Nevertheless among the chief rulers also many believed on Him; but because of the Pharisees they did not confess Him, lest they should be put out of the synagogue:
For they loved the praise of men more than the praise of God.
In this day of instant communication, I think we can understand the human desire and need for the praise of other people. After all, some supporters of the conservative Presidential candidate are actually fearful of putting his signs in their yards, dreading the possibility of vandalism and destruction of their property. Such lows America has reached!
Some of the religious leaders did believe on Jesus, but they were afraid to voice their beliefs. Doing so could get them put out of the synagogue, excommunicated from their peers and neighbors.

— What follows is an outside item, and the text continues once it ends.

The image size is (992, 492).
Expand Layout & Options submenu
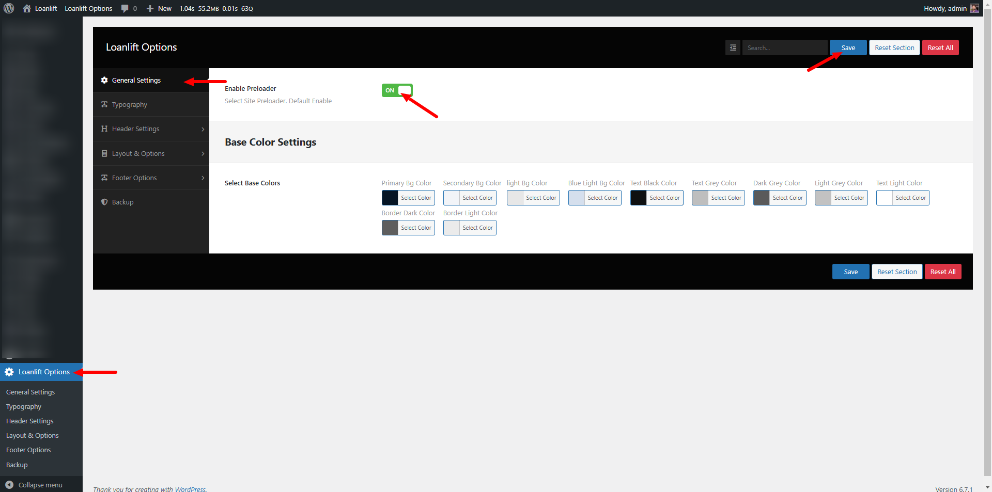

We’ve watched BLMers forcing themselves onto outdoor diners, taking their tables, screaming into their faces. Yes, it’s intimidating. Very. Some people, to avoid being physically hurt, have submitted to demands that they raise a clenched fist and declare “Black Lives Matter.” I was thinking about that the other day. Black lives DO matter. We were all created by the same God, and we are all the same under the skin. What I object to is being forced against my will to utter a mantra that identifies me as a supporter of hatred, crime, looting, vandalism and destruction. I do NOT support any of that.
When I was a child in Sunday School, we often sang:
Hatred for what we believe, for who we are, is not new. Cain hated Abel for his obedience to God and the resulting blessing, so Cain killed his brother. Did that eliminate the hatred in Cain’s heart? Of course not. He was a marked man for as long as he lived, known as the first to commit fratricide. Hatred, once rooted in our hearts, digs in deeply.
The Jewish leaders who believed in Jesus were more concerned about being accepted by men than being in a right relationship with God. So they just kept quiet. They continued the rituals, followed the Law, and kept their mouths shut.
We do not have any right whatsoever to look down on them. We, too, are equally guilty about just keeping our mouths shut when we’re afraid of the condemnation of others.